▶ RECORD EXTRACTS:

^^^^

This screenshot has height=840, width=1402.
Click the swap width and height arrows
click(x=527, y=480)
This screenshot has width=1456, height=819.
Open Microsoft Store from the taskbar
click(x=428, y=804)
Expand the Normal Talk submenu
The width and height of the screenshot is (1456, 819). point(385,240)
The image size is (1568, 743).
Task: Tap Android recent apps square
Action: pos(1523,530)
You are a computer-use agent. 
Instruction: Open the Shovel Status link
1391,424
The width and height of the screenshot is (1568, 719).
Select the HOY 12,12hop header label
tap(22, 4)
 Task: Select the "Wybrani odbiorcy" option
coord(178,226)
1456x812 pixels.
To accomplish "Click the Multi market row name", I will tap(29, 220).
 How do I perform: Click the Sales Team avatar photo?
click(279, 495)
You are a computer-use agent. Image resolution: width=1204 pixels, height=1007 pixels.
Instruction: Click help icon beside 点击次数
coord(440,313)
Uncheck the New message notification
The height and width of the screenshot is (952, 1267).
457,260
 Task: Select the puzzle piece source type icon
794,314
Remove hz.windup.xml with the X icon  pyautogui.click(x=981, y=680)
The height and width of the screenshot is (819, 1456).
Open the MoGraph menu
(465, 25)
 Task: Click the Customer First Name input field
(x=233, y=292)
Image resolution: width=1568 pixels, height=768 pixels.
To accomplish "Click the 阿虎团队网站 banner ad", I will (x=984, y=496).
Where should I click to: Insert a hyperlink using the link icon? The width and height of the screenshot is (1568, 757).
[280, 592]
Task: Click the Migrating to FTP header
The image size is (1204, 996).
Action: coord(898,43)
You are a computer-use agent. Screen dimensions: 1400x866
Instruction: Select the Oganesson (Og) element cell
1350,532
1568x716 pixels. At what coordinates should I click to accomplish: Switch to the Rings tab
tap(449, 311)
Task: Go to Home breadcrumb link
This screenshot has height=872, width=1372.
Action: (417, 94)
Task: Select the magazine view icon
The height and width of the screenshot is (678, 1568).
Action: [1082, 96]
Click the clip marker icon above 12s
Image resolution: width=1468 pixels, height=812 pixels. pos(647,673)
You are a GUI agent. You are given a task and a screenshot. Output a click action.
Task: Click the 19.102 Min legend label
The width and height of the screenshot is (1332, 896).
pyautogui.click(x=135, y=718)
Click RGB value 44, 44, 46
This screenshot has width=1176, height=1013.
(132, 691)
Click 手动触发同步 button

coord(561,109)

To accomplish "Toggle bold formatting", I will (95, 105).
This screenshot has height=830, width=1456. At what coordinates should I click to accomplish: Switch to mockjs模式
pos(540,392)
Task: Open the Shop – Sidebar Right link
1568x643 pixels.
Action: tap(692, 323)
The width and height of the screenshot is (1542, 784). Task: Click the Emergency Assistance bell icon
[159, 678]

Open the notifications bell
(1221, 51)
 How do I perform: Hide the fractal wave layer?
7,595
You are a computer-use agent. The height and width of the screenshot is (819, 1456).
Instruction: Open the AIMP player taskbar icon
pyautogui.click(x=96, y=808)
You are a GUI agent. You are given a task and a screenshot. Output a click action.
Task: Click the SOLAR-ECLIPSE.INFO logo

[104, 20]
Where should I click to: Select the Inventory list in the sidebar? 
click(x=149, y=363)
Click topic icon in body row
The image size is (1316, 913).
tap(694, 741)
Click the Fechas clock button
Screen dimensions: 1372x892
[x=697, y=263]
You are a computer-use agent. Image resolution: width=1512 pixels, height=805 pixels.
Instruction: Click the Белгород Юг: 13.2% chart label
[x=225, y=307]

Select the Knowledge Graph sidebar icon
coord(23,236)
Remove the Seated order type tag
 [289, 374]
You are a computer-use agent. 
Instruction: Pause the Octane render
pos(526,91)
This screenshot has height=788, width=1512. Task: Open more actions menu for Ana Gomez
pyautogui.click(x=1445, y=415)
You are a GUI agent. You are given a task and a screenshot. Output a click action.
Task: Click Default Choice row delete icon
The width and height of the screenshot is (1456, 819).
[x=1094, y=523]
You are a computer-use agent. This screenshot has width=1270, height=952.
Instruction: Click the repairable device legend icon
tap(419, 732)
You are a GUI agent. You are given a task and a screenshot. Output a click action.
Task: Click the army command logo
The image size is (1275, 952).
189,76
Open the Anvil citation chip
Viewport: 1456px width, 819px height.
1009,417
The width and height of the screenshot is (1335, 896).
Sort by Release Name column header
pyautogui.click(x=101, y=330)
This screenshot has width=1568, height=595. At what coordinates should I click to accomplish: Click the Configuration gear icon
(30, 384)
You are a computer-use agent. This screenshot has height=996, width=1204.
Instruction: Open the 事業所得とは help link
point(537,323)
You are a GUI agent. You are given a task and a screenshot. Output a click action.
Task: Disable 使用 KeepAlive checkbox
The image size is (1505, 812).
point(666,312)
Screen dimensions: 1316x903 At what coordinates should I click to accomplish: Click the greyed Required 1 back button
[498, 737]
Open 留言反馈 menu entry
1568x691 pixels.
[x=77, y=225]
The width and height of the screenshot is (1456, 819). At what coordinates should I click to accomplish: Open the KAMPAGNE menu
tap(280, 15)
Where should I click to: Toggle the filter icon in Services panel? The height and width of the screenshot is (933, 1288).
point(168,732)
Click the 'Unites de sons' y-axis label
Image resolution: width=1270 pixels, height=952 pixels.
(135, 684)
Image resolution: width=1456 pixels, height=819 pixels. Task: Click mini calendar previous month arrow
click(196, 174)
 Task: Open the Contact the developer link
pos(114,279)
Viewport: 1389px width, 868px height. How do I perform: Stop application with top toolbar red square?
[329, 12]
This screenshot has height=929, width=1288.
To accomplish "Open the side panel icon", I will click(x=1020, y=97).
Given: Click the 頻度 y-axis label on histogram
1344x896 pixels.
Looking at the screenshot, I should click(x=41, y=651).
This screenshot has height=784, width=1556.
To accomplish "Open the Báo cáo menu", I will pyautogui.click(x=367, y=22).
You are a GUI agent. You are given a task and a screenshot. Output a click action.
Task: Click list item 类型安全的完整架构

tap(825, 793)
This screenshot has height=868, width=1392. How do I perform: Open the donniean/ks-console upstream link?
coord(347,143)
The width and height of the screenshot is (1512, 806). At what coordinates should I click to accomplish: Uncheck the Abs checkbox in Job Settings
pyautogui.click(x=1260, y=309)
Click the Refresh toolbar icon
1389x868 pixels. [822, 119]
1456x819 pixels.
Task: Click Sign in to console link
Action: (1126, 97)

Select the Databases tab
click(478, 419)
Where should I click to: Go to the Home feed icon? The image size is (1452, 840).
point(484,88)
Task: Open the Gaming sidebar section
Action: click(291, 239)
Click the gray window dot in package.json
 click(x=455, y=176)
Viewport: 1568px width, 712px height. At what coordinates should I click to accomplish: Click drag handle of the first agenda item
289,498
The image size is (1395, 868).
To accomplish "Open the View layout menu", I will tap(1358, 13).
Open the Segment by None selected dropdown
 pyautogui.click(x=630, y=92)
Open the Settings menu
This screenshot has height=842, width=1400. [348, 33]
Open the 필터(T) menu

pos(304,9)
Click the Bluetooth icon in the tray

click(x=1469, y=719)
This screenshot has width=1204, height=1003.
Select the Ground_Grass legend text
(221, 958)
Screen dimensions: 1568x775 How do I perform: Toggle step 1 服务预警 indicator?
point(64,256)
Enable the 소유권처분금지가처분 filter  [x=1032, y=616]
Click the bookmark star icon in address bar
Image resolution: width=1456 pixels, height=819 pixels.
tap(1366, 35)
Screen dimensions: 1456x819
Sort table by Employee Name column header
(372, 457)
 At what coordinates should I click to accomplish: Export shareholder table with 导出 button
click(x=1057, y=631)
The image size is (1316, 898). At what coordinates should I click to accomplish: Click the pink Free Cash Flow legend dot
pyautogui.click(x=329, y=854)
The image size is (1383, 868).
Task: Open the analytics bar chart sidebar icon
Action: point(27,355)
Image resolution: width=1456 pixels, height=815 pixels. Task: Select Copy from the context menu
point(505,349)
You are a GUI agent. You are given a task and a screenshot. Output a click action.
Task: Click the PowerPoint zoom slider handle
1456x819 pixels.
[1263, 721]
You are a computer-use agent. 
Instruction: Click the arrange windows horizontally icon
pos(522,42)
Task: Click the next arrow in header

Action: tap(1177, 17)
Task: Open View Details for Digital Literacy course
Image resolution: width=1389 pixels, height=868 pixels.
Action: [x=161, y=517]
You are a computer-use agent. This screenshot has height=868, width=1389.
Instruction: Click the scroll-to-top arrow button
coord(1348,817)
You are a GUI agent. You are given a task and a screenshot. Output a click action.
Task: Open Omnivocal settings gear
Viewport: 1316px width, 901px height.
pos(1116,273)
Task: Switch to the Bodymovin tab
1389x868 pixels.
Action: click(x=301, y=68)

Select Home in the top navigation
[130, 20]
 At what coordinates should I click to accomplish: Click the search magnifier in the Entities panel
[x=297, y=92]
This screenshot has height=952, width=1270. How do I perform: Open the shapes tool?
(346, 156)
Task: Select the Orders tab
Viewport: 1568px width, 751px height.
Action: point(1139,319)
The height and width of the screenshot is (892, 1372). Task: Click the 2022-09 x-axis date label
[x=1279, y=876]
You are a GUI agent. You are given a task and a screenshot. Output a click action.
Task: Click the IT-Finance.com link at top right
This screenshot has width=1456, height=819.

^^^^

▶ ASSIGNMENT: Show every line of the records above that contains the word "will".

▶ RESPONSE BOX:
To accomplish "Click the Multi market row name", I will tap(29, 220).
To accomplish "Click the 阿虎团队网站 banner ad", I will (x=984, y=496).
To accomplish "Toggle bold formatting", I will (95, 105).
To accomplish "Open the side panel icon", I will click(x=1020, y=97).
To accomplish "Open the Báo cáo menu", I will pyautogui.click(x=367, y=22).
To accomplish "Open the View layout menu", I will tap(1358, 13).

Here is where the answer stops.